En aquella época, ella se encargaba de gestionar este tipo de planes para varios de los restaurantes más importantes de Nueva York, lo que la mayoría de la gente hubiera considerado un empleo a jornada completa. Pero me di cuenta de que aquella mujer no era como la mayoría de la gente y de que teníamos muchas cosas en común; Tosi trabaja de sol a sol sin descanso y sin desfallecer.

Así que la contraté para que nos ayudara a organizar nuestra «oficina» —una mesa en un pasillo—, pero, en lugar de ello, comenzó a organizar la empresa.

Además, trabajaba como cajera en Ssäm Bar (esto fue durante la época en la que servíamos burritos), por las noches se preparaba para correr maratones y, de alguna forma, sacaba tiempo para hornear galletas y pasteles en su casa.
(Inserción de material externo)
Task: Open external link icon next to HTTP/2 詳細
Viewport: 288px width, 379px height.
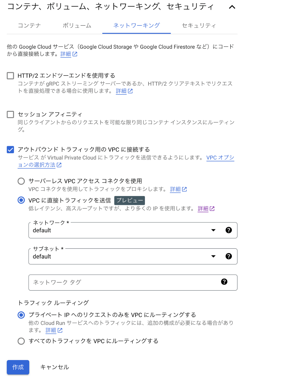Action: click(130, 91)
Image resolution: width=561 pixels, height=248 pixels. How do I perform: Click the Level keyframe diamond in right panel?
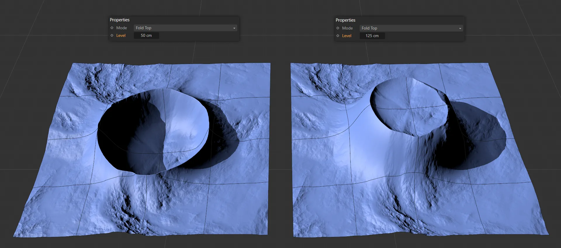click(338, 36)
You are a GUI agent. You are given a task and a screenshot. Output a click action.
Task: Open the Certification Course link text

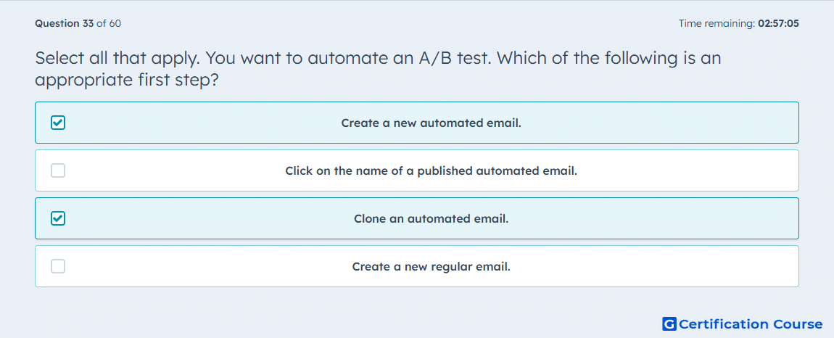pyautogui.click(x=751, y=323)
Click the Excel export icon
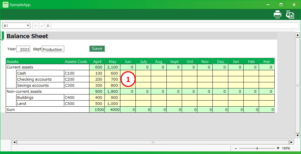This screenshot has width=301, height=154. coord(290,15)
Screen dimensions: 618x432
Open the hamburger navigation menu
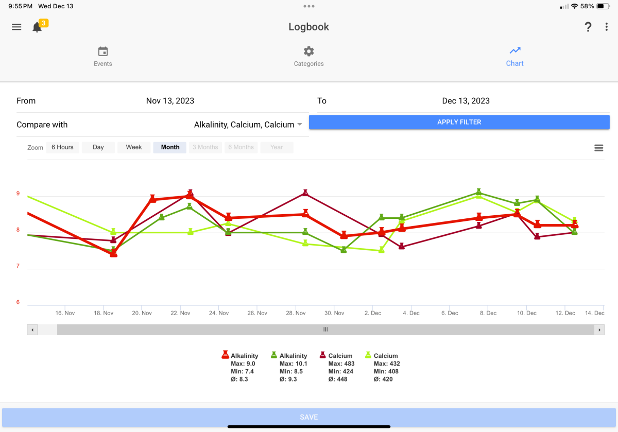(x=16, y=27)
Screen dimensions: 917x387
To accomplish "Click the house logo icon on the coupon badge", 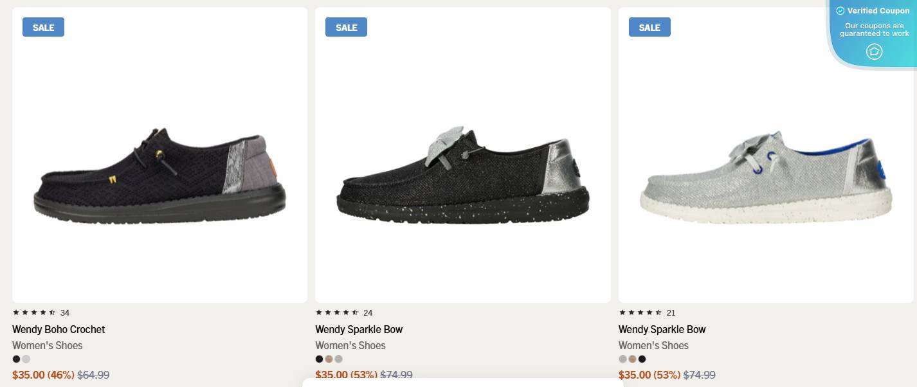I will 875,51.
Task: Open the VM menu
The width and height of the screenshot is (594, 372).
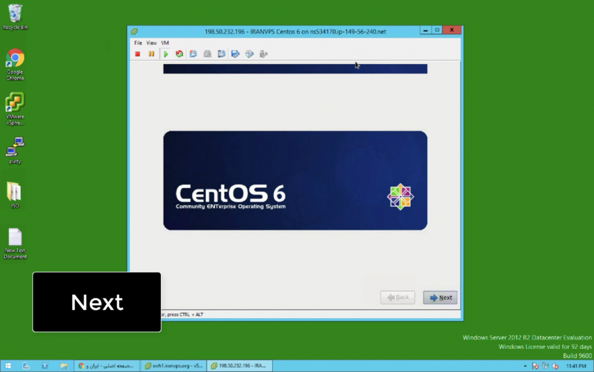Action: click(x=165, y=43)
Todos los días que venía a trabajar, traía algo casero. Y espectacular. Por su sabor, nada de aquello parecía haber sido elaborado en la cocina de un diminuto piso de Brooklyn, con ingredientes normales y corrientes y en un momento. Mientras tratábamos de transformar el restaurante de burritos mexicanos-coreanos, que entonces era Ssäm Bar en un negocio con posibilidades de permanecer abierto más de un año, me alimenté básicamente de lo que Tosi traía.

Sus galletas y sus pasteles, como muchas cosas que acabaron formando parte de la carta —el bossam, el pollo frito—, al principio eran solo para el personal. Yo la machacaba con que debía venderlos; era como un disco rayado. Y no sé ni cómo ni cuándo ni por qué, pero acabó cediendo. En mi mente, es como si de un día para otro hubiera pasado de redactar un plan APPCC a obligarme a prometerle que nunca más volvería a servir postres comprados. Por fin, había decidido hacerme caso y asumir un perfil más culinario en Momofuku. Aunque ya han transcurrido cinco años de aquello, parece que fue hace cinco minutos.

Para entonces, ella ya sabía cómo funcionaban las cosas y le parecía bien trabajar en el sótano… con el azúcar, la harina y la mantequilla que había por ahí… después de hacer su trabajo de «etc.» por el día y recorrer la ciudad elaborando planes APPCC para otros restaurantes…

Tosi tiene muchos dones: es encantadora de perros, consume más azúcar de lo que parece humanamente posible sin desplomarse y es la persona más testaruda que conozco. Pero lo que la hace tan especial para mí son su delirante ética profesional y su agudo cerebro.

Siempre he creído que cuando contratas a alguien con talento, hay que formarlo hasta un determinado nivel y, después, dejarlo libre. Tosi redefinió los términos de esa teoría. Milk Bar no existiría ni, por supuesto, sería lo que hoy es sin ella. Esta es la crónica de cómo comenzó todo y una mirada a la situación actual, mientras ella guía el negocio hacia terrenos inexplorados.

Un consejo antes de que sigas leyendo: no te dejes engañar por sus buenos modales y su encanto sureño; detrás de esa fachada se esconde una mujer despiadada… como sus recetas, en las que unos sabores y unos ingredientes aparentemente sencillos se combinan de maneras que hacen que a hombres hechos y derechos se les salten las lágrimas. Oponer resistencia a su manifiesto azucarero no sirve de nada.